*** Opening of Records for this task ***

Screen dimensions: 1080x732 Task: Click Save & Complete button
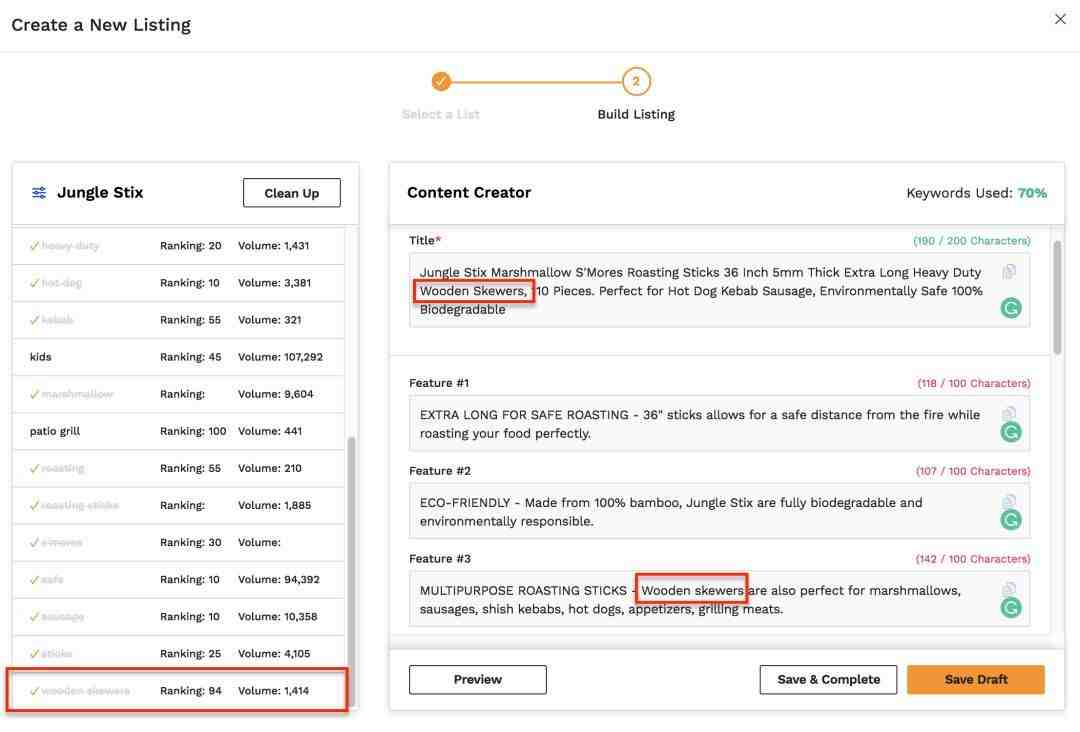(828, 680)
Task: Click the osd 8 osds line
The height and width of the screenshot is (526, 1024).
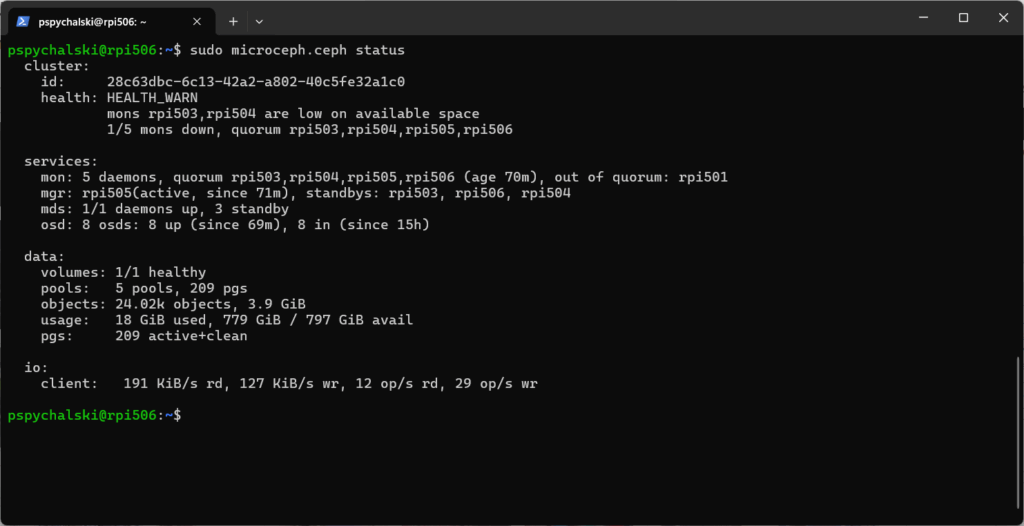Action: pos(235,225)
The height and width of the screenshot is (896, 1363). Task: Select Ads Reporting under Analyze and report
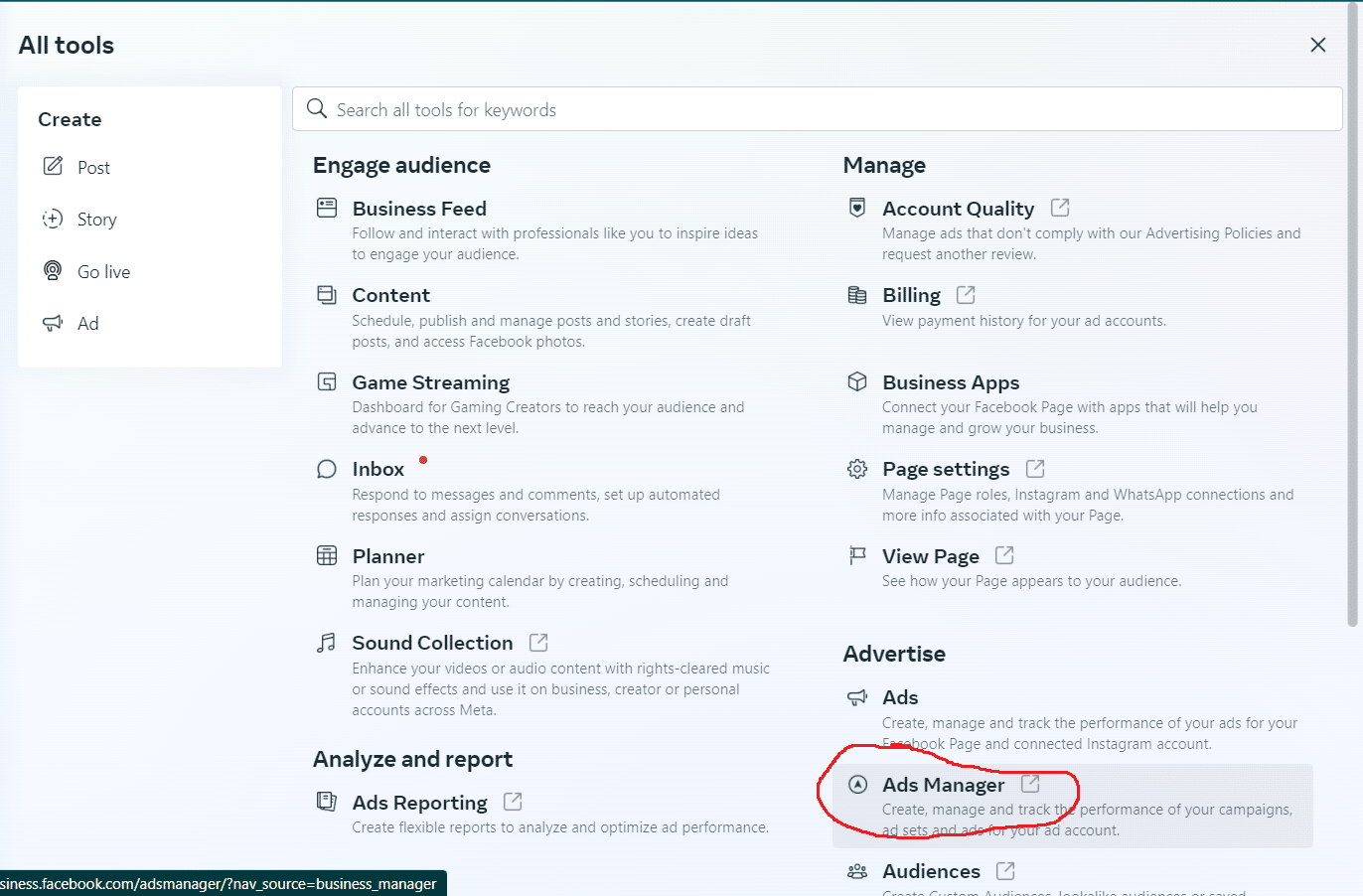[x=419, y=803]
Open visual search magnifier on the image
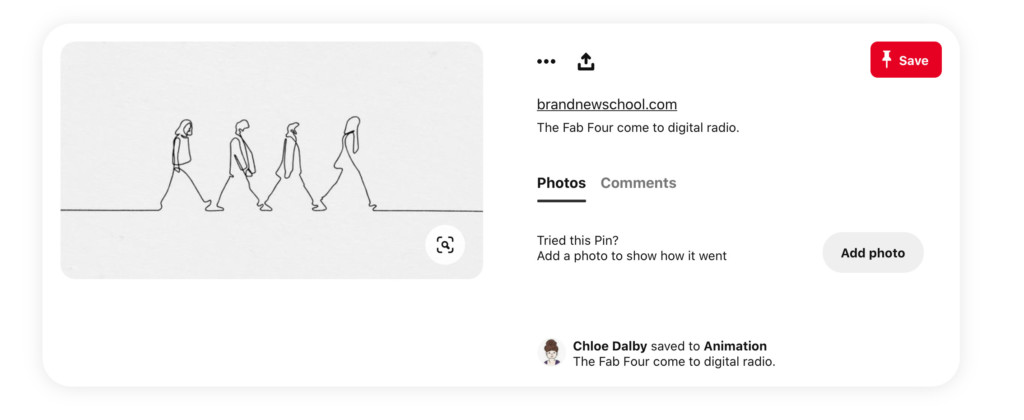Screen dimensions: 1024x420 (445, 245)
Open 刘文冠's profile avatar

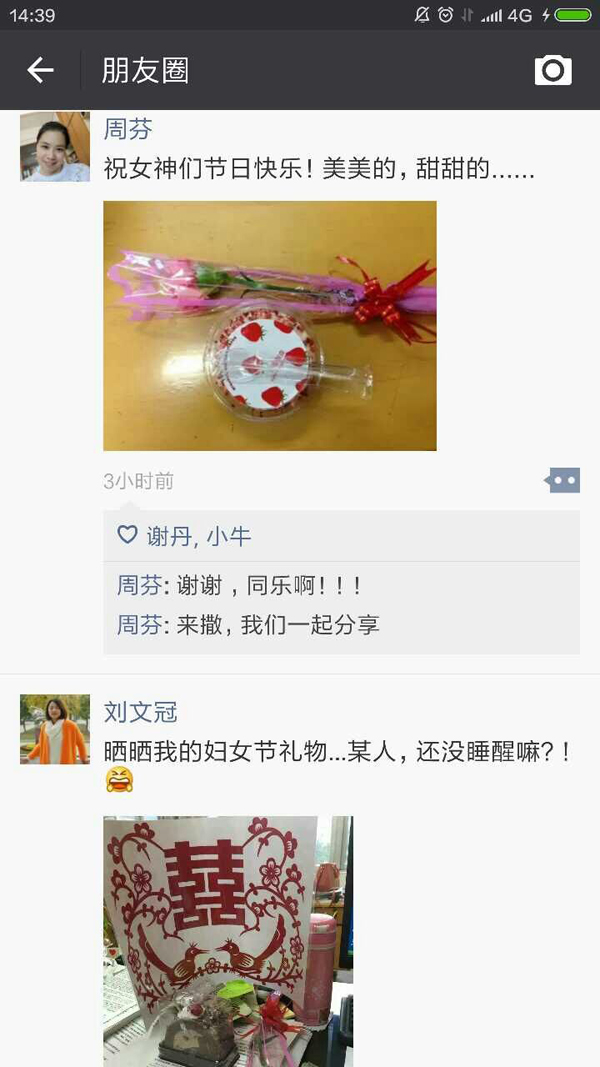click(x=55, y=729)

*** Close of Records for this task ***

→ Task instructions
Pictures are to be left out; all else in the entries above is to be quoted exactly.

→ Exercise answer
Screen dimensions: 1080x732 Task: Click Save & Complete button
(828, 680)
Task: Click the osd 8 osds line
The height and width of the screenshot is (526, 1024).
Action: pos(235,225)
The height and width of the screenshot is (896, 1363). Task: Select Ads Reporting under Analyze and report
[x=419, y=803]
Open visual search magnifier on the image
Screen dimensions: 1024x420 (445, 245)
Open 刘文冠's profile avatar

click(x=55, y=729)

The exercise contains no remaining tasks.